Через месяц Рудольфу предстояло следующее тяжелое испытание: его 50-летие. Зная, что лучшим подарком станет возможность выступить, Жаннет уговорила Мишу предложить Рудольфу больше спектаклей «Жизели» (первый из трех состоялся 17 марта, в день его рождения), и в июне он наконец дебютировал в составе «Нью-Йорк Сити балета». Он хотел исполнить партию Аполлона, но Питер Мартинс, который сменил Баланчина на посту директора, сказал, что он слишком стар, и занял его в «Орфее», в старомодной пантомимической роли. Выход на сцену в балете, который Арлин Крос назвала «пепельной медитацией, пропитанной сладковатым запахом смерти», едва ли можно считать праздником, и Джейн Херманн поручили устроить Рудольфу памятный вечер, которого он достоин. Созвав почти всех партнеров, ровесников и хореографов, с которыми Рудольф работал на Западе, она устроила «первоклассный гала-концерт» на сцене Метрополитен-оперы, открывший летние гастроли Парижской оперы.
Ко всеобщему изумлению, Рудольф пришел в ужас. «Он обвинил Джейн в попытке насильно согнать его со сцены, – говорит Уоллес. – Он решил, что это последний подарок. Такой, который дарят людям, чья карьера закончена». «Он содрогался от ужаса, – добавила Мод. – «Они меня хоронят», – говорил он. Ему казалось, что это обман, что потом все будет кончено». 26 июня, в воскресенье, вечером накануне гала-представления, Рудольф ужинал в «Артистическом кафе» с Мод, Уоллесом и Джейн. Разговор зашел об английских критиках. Все больше и больше расстраиваясь, он вдруг вскочил, обругал всех сидевших за столом и вихрем вылетел на улицу. «Я бросился за ним, а за мной устремилась Джейн, – говорит Уоллес. – Все было настолько травматично, что у Мод в результате появился опоясывающий лишай».

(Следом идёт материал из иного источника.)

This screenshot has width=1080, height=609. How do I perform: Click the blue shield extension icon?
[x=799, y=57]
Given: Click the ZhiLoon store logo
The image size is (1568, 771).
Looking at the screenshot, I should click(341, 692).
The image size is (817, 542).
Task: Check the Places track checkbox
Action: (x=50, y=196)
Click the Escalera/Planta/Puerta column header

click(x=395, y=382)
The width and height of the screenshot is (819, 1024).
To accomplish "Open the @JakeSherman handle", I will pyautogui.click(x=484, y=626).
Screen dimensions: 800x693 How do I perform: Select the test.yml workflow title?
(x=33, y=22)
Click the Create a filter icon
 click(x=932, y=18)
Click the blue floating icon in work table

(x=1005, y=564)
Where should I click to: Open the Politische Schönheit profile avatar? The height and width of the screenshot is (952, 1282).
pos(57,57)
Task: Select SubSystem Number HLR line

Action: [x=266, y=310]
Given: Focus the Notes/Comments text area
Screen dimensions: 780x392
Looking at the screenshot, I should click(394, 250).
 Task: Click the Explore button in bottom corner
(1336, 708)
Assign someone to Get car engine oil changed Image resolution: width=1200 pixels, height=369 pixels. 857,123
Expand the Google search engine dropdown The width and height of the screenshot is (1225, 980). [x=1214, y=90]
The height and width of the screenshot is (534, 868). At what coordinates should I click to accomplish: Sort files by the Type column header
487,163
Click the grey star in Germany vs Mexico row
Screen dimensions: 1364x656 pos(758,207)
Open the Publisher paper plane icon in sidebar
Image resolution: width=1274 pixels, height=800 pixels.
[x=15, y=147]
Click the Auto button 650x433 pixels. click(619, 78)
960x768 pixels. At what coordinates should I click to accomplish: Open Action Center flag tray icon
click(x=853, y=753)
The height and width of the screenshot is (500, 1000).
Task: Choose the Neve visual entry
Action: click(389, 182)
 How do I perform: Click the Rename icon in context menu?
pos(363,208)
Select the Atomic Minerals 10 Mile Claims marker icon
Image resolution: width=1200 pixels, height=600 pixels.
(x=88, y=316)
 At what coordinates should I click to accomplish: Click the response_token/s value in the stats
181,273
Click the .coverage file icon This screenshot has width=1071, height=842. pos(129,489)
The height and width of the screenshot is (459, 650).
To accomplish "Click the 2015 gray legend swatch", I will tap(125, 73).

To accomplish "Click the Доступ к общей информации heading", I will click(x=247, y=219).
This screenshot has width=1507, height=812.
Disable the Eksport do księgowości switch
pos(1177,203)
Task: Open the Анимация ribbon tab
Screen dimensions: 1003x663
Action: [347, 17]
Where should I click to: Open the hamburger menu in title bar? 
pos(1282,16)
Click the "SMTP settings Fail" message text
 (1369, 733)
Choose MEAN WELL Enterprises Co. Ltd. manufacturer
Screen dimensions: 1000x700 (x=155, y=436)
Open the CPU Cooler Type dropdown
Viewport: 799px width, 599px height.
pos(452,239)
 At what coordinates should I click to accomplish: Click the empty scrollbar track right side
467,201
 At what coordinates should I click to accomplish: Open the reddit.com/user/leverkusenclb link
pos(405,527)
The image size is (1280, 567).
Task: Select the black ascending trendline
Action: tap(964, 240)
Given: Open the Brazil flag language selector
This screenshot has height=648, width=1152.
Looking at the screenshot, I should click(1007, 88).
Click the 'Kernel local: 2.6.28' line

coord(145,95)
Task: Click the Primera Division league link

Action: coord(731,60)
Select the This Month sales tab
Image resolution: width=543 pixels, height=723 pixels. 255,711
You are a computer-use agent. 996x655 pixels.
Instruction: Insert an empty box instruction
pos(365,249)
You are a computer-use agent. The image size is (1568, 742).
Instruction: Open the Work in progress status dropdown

Угрожая вовсе не прийти на гала-представление, в конце концов Рудольф все же не смог устоять: в конце концов, концерт его растрогал. «Вечер получился очень живописным, – вспоминает Линда Мейбердик. – Джейн в самом деле превзошла себя». Больше всего поражал не репертуар[194], а то, что было потом. Под конец парижане устроили свое знаменитое дефиле – впервые за пределами Франции. Вся труппа и студенты училища вышли в центр сцены в соответствии со своим рангом. Там, выстроившись в форме перевернутой буквы V, в ожидании выхода Рудольфа, стоял весь цвет международного балета: Линкольн Кирстейн, Питер Мартинс, Питар Шауфусс, Руди ван Данциг, Мюррей Луис, а также балерины Рудольфа Марго, Мария Толчиф, Карла Фраччи, Иветт Шовире, Карен Кейн, Синтия Грегори, Виолетт Верди, Йоко Морисита, Ева Евдокимова[195]. (Там была даже Мисс Пигги, с которой Рудольф однажды танцевал на записи телепрограммы «Маппет-шоу».) Когда он вышел на сольный поклон, с потолка развернули огромный баннер, украшенный надписью «Нуреев», полетели сотни шариков, на сцене закружились золотые и серебряные конфетти. Выведя своих танцоров Парижской оперы вперед, он повернул налево, оказавшись на одной линии с Барышниковым, который ждал возможности обнять его, и обхватил его так пылко, что оторвал Рудольфа от пола. Потом он продолжил идти вдоль линии, здороваясь со всеми по очереди, и только когда дошел до конца и развернулся, он увидел Марго. «Вот чего все ждали, и когда он поцеловал ее, зал взорвался», – вспоминает Мэрилин Лавинь. – Все разволновались и получили истинное удовольствие, видя Рудольфа таким довольным. Он выглядел очень, очень, очень счастливым».